Tipps und Schutzmaßnahmen

Gute Schutzmaßnahmen sind unerlässlich um das Risiko einer Infektion zu reduzieren. Folgende Schutzmaßnahmen sollten eingehalten werden:

  • In Risikogebieten sollten Waldfrüchte (Beeren, Pilze, usw.), Gemüse (Salat), Beeren aus Freilandkulturen als auch Fallobst sehr gründlich gewaschen werden bevor sie verzehrt werden. Am sichersten gilt das Abkochen bei über 60° mindestens 10 Minuten lang.
  • Nach Garten-, Wald- und Feldarbeiten Hände sorgfältig waschen (auch Kinder nach dem Kontakt mit Erde beim Spielen o.ä. gründlich abwaschen)
  • Keine toten Waldtiere - v.a. Füchse anfassen! Hunde von Kadavern und Fuchsbauten fernhalten.
  • Hunde die von Jägern zum Aufstöbern von Fuchsbauten eingesetzt werden, sollten nach ihrem Einsatz abgeduscht werden.

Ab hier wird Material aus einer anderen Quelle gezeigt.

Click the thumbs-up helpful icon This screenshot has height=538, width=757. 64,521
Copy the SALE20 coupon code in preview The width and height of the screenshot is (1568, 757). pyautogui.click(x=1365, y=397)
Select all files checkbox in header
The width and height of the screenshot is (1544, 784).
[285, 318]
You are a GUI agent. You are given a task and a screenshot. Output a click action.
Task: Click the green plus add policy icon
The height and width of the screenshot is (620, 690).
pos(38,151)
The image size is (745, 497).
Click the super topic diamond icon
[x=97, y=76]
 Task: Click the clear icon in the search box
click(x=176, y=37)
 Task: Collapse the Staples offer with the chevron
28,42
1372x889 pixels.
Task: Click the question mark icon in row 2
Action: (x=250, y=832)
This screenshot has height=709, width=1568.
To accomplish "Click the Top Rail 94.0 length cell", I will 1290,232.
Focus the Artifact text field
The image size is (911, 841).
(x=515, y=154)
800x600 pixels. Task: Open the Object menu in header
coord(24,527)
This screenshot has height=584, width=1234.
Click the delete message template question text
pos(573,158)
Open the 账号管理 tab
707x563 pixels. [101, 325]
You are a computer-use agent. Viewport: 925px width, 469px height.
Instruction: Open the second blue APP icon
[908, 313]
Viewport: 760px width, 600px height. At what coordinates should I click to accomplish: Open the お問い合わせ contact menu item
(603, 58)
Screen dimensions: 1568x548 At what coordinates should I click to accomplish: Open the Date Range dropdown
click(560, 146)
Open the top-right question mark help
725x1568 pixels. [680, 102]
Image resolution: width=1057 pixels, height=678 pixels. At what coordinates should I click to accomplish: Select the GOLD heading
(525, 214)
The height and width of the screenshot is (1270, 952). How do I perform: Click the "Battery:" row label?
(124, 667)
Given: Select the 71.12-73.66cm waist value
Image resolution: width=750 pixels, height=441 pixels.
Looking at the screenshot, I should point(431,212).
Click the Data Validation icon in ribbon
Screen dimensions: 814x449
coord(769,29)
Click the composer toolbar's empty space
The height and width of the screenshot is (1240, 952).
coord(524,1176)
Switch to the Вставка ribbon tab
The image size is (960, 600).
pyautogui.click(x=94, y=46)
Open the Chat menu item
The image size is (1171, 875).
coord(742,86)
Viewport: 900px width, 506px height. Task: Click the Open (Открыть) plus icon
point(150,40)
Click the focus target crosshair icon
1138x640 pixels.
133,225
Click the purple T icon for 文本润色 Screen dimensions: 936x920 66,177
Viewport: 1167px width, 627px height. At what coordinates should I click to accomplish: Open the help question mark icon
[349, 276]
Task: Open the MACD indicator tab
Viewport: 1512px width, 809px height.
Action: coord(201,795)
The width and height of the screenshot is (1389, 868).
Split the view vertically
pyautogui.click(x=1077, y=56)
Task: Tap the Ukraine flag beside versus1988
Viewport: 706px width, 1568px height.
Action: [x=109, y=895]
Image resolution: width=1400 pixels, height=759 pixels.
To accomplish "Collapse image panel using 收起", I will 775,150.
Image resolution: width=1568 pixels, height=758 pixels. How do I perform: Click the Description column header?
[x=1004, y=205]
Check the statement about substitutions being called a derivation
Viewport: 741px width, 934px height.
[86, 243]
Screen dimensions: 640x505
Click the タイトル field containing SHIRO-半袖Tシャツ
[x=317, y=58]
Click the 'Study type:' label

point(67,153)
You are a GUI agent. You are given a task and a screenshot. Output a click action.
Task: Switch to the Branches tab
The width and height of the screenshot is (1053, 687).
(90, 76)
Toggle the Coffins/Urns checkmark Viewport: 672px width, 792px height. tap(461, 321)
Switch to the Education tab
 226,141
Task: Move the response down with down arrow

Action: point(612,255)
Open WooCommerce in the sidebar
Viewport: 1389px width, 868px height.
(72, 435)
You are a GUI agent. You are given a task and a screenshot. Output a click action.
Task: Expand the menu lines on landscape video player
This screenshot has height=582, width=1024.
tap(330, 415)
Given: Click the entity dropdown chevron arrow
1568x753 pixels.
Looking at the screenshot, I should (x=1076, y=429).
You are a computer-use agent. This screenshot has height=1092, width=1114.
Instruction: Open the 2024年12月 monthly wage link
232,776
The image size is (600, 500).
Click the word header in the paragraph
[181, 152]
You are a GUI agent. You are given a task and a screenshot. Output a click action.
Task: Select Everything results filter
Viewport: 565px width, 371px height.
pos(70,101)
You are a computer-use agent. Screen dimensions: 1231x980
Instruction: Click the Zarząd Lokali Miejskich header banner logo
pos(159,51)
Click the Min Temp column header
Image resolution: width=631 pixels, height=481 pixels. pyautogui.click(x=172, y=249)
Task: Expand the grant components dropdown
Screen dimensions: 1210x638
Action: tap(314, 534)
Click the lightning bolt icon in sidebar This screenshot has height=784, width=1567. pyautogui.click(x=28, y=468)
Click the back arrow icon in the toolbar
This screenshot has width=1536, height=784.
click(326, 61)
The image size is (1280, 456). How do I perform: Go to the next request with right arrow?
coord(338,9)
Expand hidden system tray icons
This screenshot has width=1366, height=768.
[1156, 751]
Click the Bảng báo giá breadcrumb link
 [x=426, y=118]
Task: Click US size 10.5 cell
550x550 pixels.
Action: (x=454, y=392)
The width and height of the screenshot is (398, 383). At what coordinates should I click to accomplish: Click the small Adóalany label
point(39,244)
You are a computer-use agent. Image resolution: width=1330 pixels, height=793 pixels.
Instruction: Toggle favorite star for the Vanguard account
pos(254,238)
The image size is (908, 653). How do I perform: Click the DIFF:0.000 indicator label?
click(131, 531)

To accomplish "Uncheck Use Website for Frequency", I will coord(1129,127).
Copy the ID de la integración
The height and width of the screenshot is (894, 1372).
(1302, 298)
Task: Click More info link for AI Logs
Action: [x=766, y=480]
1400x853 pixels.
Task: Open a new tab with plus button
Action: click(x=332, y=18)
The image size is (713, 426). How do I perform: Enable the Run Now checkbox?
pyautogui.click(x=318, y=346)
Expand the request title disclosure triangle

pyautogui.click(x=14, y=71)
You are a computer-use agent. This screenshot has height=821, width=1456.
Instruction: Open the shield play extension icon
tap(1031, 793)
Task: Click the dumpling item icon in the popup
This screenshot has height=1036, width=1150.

  • Personen die mit infizierten Trägern des Fuchsbandwurmes in Kontakt kamen oder auch Personen mit erhöhtem Infektionsrisiko (z.B. Jäger, Waldarbeiter, Förster, Tierärzte, Gerber, Präparatoren) können mittels einer Blutuntersuchung sich testen lassen um dadurch den Wurmbefall rechtzeitig zu erkennen.